Summary of the Drosophila sex determination cascade (males)

A

Due to X:A ratio of 0.5, resulting in lack of sxl and thus lack of Tra, promotes production of male isoform of dsx (longer) and fru (include male-specific region) leading to male phenotype and behavior. Male fru can go on to regulate targets in the CNS.

Male isoform of fru controls many aspects of male courtship behavior
* Orientation during beginning of mating
* Tapping female’s abdomen
* Specific singing by beating of wings at a certain frequency
* Licking of female genitals
* Attempting copulation

Alternative splicing of fru (diverge from male isoform) has a profound effect on the sexual behaviors of flies  males become interested in other males due to lack of male fru isoform to instruct its behaviors

Sxl can also inhibit translation MSL-2 which is involved in dosage compensation
MSL-2 complex increases gene expression across the X chromosome
Males only have 1 X chromosomes, so its genes on x chromosome will only be expressed at half the amount
In males, lack of Sxl permits MSL-2 complex formation, so males can express the same amount of genes as in females

25
Q

Example 2 of regulation of alternative splicing:
K+ channel gene SLO

A
  • Contains STREX domain which increases sensitivity to Ca2+
    1. Activation of neurons (neuron depolarization), results in high level of intracellular Ca2+
    2. high level of Ca2+ phosphorylates a specific factor which binds to CARRE site within the SLO pre-mRNA
    3. This Promotes splicing out of the STREX domain

Therefore, when Ca2+ is high, the SLO K+ channel gene product is less sensitive to Ca2+
which is a type of Homeostatic mechanism

26
Q

2 types of tissue specific splicing factors

A
  1. Serine-arginine-rich proteins (SR)  promote splicing in
    * Has RNA recognition motif @ N-terminus & SR domain @ C-terminus
    * Influence splice site selection in 2 ways:
    o Bind 5’ SS & promote U1 binding (promote splicing from the donor site)
    o Bind ESE within downstream exon and stimulate/ stabilize U2AF binding (promote use of the acceptor site to splice the downstream exon in)
  2. Heterogenous nuclear Ribonucleoproteins (hnRNPs)  inhibit splicing overall
    * Prevents binding of U1 or U2AF factors
27
Q

Close link between splicing and transcription

A
  • Splicing occurs as transcription is still going on
  • Therefore, rate of elongation (RNA pol speed) can affect the splicing pattern
    o Slow: more likely to INCLUDE exons with weak acceptor sites
    o Faster: more likely to SKIP exons with a weak acceptor site

Been shown in vivo in Drosophila using a mutant line with a lower RNA polymerase II elongation rate

28
Q

Identification of occurrence of alternative splicing
By Genome Wide Analysis using:

A
  1. Microarrays
    * Slides with different oligonucleotides printed on them, corresponding to different regions of the genome
    * Hybridization pattern of extracted DNA from tissues will correspond to specific patterns
  2. Nowadays = Next-Generation Sequencing
    * Sequence all mRNA produced in a cell and perform analysis to see which exon is included/ excluded and compare across tissues to see where alternative splicing has occurred
29
Q

Further identification methods:

A
  • Alternative Splicing in complex tissues – how do you know which cells have a specific splice pattern?
  • How can you rapidly identify the target genes of certain splice factors in specific cell types?

As the pre-mRNA transcript exit RNA pol, factors bind to the transcript to regulate splicing patterns ex.
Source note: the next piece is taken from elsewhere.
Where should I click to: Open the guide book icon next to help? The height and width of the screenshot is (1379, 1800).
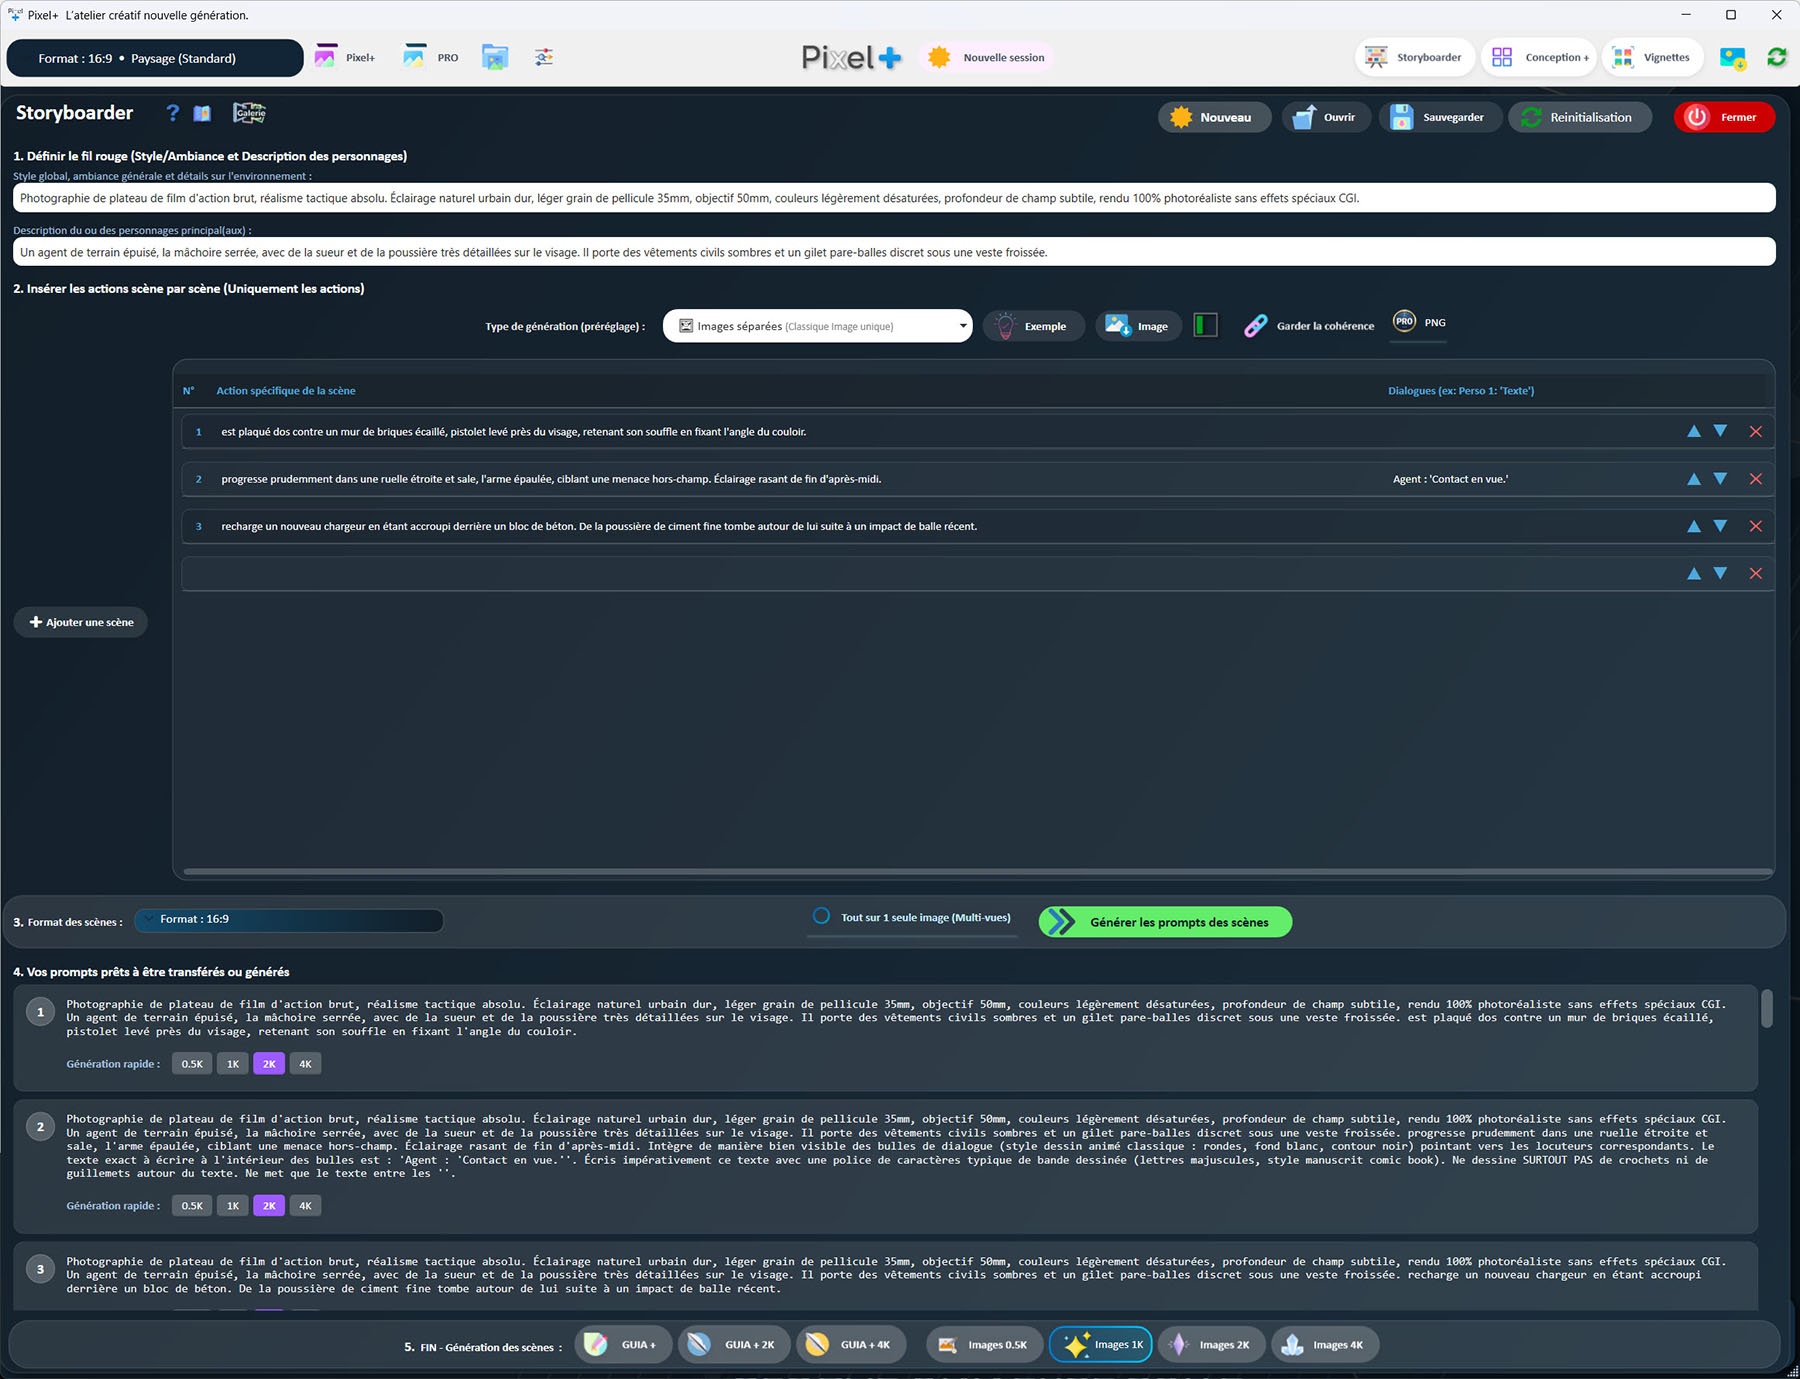click(202, 113)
U2AF

  • Can tag U2AF factor with Dam from E. coli which methylates adenine in specific GATC sequences within DNA
  • Dam tagging allows us to profile protein-DNA interactions in a cell-specific manner in Drosophila
  • Therefore, we can see where splicing factors are interacting with DNA as genes are being transcribed and spliced
30
Q

Sxl further research

A

Sxl shown in strongly associate with a set of transcriptional start sites

Provide basis for ongoing research and development:
* Can Sxl bring about sexual dimorphism in the nervous system through transcriptional regulation, as well as alternative splicing?
* How is Sxl recruited to the DNA/chromatin?
* Does Sxl require its RNA binding function to be recruited to the DNA/chromatin?